Written request — Please copy out the listing, beginning at the line that contains "The width and height of the screenshot is (1116, 749)." and stopping after the line that contains "click(x=801, y=72)", and swap "magnifier" for "magnifying glass" while leaving everything else unchanged.

Data for this task —
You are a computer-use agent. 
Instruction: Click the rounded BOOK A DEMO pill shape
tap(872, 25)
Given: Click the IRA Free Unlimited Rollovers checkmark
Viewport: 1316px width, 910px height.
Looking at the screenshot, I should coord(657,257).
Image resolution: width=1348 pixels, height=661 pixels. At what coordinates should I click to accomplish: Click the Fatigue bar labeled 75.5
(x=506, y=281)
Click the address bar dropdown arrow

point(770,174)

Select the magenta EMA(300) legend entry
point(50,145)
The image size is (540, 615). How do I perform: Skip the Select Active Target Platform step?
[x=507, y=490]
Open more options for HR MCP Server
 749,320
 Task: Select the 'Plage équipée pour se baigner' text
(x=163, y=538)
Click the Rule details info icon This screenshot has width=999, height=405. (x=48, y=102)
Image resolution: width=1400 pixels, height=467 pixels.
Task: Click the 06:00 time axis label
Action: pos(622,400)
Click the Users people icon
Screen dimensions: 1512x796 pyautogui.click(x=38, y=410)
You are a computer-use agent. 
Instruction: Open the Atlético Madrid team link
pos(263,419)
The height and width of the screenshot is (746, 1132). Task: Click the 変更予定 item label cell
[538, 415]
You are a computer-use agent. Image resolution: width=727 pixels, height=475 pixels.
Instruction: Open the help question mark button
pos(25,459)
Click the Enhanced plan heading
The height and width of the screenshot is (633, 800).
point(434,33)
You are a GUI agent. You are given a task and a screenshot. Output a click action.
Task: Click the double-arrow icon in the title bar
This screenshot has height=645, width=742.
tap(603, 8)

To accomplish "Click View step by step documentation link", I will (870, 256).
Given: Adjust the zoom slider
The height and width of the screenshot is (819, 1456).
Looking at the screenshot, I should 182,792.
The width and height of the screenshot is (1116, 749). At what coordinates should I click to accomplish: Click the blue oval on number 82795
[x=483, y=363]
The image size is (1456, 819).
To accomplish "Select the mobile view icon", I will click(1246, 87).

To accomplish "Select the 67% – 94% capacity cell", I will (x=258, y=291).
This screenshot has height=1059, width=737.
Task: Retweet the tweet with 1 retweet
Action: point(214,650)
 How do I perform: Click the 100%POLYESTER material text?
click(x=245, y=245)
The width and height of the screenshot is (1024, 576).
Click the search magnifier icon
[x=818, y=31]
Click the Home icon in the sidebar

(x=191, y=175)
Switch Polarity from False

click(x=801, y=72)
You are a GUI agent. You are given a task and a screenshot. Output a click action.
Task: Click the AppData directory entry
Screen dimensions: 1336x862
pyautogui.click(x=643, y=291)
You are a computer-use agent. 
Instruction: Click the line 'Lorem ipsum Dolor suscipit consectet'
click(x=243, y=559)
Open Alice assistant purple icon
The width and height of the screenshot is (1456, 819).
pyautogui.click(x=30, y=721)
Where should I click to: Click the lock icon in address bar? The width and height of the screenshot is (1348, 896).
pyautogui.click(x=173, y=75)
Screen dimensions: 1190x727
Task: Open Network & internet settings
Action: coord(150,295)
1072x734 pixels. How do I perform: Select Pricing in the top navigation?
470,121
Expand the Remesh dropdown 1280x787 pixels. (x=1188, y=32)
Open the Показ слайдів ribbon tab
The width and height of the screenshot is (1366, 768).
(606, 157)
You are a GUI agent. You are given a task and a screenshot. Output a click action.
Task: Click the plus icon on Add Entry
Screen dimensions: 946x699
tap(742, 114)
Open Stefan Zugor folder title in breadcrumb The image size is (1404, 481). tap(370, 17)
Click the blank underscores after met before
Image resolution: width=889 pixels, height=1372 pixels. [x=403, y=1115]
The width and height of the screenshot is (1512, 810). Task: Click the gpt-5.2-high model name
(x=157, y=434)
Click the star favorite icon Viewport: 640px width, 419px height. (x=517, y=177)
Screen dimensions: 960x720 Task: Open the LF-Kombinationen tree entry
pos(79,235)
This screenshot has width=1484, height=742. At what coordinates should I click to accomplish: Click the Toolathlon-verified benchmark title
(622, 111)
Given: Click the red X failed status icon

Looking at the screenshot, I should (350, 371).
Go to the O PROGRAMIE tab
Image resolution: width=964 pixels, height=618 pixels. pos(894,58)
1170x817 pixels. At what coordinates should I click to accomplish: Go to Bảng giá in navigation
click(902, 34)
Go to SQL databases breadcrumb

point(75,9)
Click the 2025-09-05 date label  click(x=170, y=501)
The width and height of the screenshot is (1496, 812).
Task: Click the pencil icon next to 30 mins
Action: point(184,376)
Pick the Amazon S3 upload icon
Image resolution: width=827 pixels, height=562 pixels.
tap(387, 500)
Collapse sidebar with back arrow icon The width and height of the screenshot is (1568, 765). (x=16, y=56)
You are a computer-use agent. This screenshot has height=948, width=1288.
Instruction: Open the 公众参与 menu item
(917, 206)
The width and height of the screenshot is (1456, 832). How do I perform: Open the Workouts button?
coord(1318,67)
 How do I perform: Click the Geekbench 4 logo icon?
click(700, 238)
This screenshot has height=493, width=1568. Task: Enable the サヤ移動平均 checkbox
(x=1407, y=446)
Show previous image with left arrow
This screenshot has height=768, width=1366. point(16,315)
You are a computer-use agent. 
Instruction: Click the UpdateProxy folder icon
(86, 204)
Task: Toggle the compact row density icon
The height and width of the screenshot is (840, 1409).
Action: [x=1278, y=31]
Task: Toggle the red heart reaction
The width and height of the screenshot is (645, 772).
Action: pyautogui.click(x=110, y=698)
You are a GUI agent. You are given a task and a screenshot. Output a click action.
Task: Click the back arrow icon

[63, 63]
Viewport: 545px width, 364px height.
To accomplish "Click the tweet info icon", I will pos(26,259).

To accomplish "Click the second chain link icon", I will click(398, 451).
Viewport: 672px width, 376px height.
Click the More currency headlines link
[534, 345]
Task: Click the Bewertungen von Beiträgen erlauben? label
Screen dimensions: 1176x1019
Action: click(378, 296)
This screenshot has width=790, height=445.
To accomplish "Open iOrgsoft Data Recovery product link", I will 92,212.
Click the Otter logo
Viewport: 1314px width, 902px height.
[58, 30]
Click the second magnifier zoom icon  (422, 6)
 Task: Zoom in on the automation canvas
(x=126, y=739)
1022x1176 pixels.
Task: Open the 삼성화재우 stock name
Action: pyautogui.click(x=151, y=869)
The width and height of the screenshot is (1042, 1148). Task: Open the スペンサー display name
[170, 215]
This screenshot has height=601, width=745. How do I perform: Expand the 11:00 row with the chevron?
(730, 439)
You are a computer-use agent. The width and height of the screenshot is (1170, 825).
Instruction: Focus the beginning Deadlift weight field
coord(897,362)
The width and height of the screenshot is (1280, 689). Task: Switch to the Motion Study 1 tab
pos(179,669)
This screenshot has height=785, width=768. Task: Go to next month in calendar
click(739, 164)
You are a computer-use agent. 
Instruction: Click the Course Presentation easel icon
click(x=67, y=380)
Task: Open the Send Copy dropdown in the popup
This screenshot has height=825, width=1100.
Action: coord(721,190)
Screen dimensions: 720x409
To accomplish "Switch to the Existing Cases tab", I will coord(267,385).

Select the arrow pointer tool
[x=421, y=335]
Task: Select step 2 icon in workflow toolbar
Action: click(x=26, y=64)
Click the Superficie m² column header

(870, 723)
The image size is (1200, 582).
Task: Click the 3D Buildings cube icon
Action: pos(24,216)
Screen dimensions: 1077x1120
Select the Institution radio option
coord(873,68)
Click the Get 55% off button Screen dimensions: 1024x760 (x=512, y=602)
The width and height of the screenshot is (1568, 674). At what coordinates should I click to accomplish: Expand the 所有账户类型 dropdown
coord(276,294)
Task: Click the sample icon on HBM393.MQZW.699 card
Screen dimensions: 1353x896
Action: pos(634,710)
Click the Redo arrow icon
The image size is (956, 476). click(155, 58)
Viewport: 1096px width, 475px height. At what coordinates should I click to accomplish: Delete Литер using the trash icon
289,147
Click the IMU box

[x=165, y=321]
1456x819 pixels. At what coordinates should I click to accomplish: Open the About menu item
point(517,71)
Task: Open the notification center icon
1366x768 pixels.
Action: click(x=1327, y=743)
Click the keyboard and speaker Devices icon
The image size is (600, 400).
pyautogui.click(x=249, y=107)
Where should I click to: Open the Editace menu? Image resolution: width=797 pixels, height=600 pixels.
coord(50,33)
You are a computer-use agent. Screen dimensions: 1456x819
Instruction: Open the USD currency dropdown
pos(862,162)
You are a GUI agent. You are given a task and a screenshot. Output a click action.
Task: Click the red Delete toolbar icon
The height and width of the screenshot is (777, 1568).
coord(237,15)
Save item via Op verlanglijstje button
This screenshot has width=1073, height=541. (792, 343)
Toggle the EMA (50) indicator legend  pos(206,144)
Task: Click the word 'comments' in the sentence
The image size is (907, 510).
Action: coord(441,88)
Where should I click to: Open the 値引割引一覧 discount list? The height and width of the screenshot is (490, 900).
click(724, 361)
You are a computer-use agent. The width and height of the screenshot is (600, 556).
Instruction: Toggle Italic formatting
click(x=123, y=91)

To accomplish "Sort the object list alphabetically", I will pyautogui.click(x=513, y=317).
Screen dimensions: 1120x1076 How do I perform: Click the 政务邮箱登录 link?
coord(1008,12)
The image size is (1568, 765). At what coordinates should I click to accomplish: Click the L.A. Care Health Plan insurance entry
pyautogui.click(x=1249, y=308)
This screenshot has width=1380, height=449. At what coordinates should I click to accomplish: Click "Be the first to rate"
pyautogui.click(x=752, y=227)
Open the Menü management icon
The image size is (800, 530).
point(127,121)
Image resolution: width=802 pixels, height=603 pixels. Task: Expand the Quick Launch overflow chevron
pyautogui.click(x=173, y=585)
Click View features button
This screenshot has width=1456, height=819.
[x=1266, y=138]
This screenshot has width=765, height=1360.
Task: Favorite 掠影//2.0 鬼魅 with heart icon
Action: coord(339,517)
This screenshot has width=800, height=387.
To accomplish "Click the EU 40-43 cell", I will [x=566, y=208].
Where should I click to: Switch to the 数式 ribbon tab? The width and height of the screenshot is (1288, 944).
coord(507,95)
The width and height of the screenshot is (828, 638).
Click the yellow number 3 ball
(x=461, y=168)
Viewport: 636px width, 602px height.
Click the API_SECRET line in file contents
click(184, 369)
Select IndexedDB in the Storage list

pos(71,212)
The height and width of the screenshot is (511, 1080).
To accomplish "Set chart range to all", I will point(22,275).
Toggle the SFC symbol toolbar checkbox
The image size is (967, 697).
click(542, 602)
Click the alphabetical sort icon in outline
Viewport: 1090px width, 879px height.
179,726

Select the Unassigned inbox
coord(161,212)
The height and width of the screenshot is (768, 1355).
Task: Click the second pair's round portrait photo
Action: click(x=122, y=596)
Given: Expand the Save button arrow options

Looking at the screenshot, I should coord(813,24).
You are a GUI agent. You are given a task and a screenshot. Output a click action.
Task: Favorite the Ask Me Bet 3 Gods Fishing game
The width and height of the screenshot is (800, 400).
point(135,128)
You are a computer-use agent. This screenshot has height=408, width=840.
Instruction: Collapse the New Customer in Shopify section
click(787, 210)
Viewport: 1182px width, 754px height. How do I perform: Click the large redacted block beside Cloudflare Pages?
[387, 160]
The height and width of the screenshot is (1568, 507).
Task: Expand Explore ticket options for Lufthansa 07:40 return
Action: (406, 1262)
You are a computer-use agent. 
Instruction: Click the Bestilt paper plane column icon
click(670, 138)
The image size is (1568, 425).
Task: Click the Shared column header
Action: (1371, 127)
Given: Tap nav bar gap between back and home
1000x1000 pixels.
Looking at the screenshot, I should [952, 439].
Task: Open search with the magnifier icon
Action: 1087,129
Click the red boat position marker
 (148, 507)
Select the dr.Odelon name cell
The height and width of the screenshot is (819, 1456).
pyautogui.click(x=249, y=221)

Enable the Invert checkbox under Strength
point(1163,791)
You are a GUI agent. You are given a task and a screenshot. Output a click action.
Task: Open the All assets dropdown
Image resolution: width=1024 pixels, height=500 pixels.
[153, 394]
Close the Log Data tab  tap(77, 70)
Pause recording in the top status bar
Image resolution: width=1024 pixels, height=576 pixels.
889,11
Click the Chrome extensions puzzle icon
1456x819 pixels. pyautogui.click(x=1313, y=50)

Response to this task —
The width and height of the screenshot is (1116, 749). At what coordinates should I click to accomplish: Click the blue oval on number 82795
[x=483, y=363]
The image size is (1456, 819).
To accomplish "Select the mobile view icon", I will click(1246, 87).

To accomplish "Select the 67% – 94% capacity cell", I will (x=258, y=291).
This screenshot has height=1059, width=737.
Task: Retweet the tweet with 1 retweet
Action: point(214,650)
 How do I perform: Click the 100%POLYESTER material text?
click(x=245, y=245)
The width and height of the screenshot is (1024, 576).
Click the search magnifying glass icon
[x=818, y=31]
Click the Home icon in the sidebar

(x=191, y=175)
Switch Polarity from False

click(x=801, y=72)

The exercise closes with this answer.